Columna de Andrés Chirgwin: Los problemas de la democracia se resuelven con más democracia

Computador


En la última Encuesta Nacional de Opinión Pública del Centro de Estudios Públicos (CEP) de enero de 2023, el respaldo a la frase “la democracia es preferible a cualquier otra forma de gobierno” cayó 12 puntos respecto de la anterior encuesta realizada un año y medio antes, y ya no llega al 50%.  Similar frase bajó su apoyo en 18 puntos entre 2020 y 2023 en la encuesta Criteria.

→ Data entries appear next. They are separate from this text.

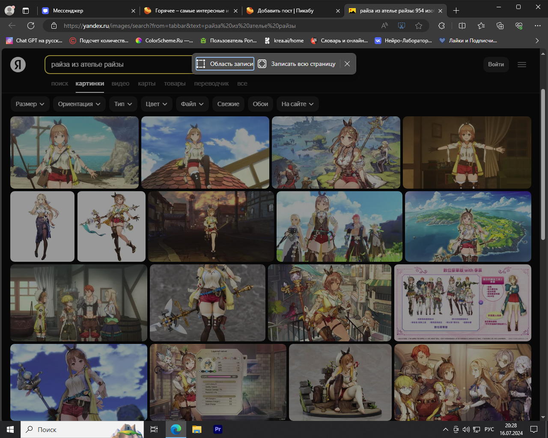Viewport: 548px width, 438px height.
Task: Open the Yandex hamburger menu
Action: [x=521, y=65]
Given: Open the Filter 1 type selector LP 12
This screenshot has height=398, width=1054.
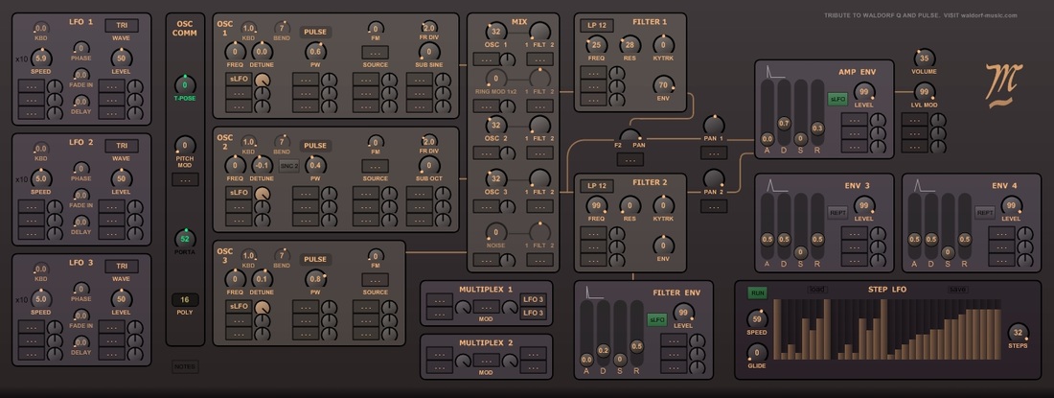Looking at the screenshot, I should point(597,24).
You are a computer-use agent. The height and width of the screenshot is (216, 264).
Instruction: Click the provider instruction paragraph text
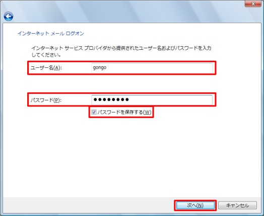121,51
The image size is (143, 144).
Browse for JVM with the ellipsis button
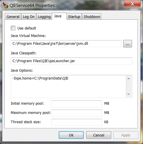128,44
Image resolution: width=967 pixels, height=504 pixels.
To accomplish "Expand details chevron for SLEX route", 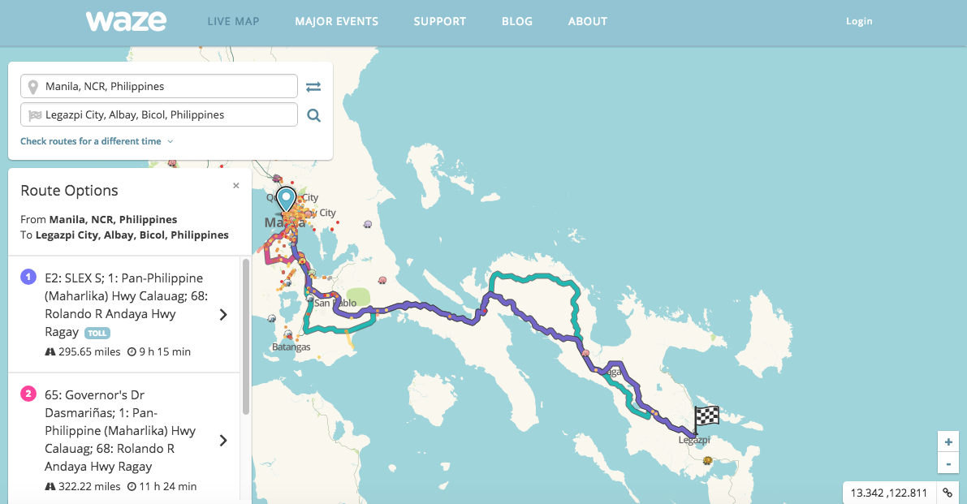I will [x=223, y=315].
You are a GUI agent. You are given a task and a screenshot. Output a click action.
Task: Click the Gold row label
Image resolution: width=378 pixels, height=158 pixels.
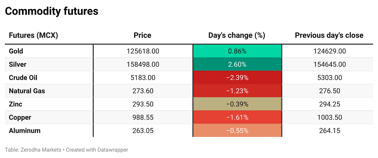point(16,51)
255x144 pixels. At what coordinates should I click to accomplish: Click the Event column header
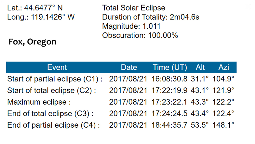[57, 67]
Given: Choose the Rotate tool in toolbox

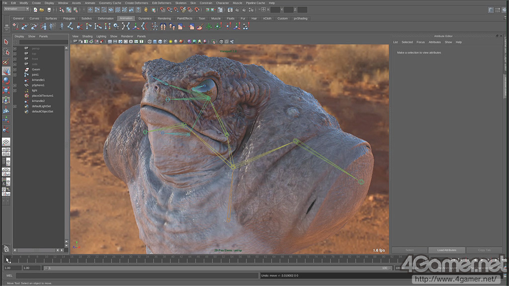Looking at the screenshot, I should pos(6,80).
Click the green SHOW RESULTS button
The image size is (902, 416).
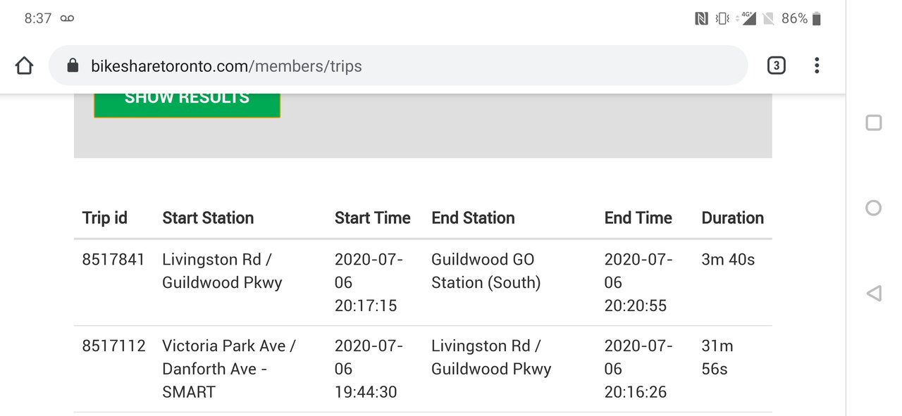point(187,101)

Por su parte, el Congreso y los partidos políticos constantemente aparecen como las instituciones con menor nivel de confianza en las encuestas de opinión, alcanzando solo un 8% y 4% de “mucha o bastante confianza” en la última encuesta CEP, una baja sustancial desde el 28% y 15% que gozaban en 2012 según el mismo encuestador.

El problema del actual proceso constituyente radica en que es la clase política la que le dio origen y está intentando con él cambiar las bases institucionales del país, reescribiendo las reglas a las que está sujeta, e incrementando con ello su poder e influencia en la sociedad.

Nuestra democracia sufre la Ley de Hierro de la Oligarquía: todas las formas de organización, independientemente de cuán democráticas puedan ser inicialmente, eventual e inevitablemente desarrollarán tendencias oligárquicas, haciendo así práctica y teóricamente imposible la verdadera democracia.

¿Cómo podemos detener la decadencia de nuestro sistema democrático y evitar la tentación autoritaria de “que se vayan todos”? ¿Y cómo podemos reencantar a la ciudadanía con un proceso constituyente que justificadamente no ve como propio?

Volver a los orígenes de la democracia, esto es, a la demarquia, puede ser el cisne negro que nuestro sistema político necesita: que los órganos políticos -algunos al menos- estén conformados por ciudadanos seleccionados aleatoriamente. Un sorteo democrático.

Ofrece diversas ventajas sobre la democracia eleccionaria. Por de pronto, garantiza una representación más precisa, equitativa y diversa de la sociedad en términos de género, edad, origen étnico, ocupación, nivel de ingresos y otros, especialmente en cuerpos colectivos con un número significativo de representantes.  Al realizarse al azar la selección entre los ciudadanos elegibles, no está basada en popularidad, poder o influencia.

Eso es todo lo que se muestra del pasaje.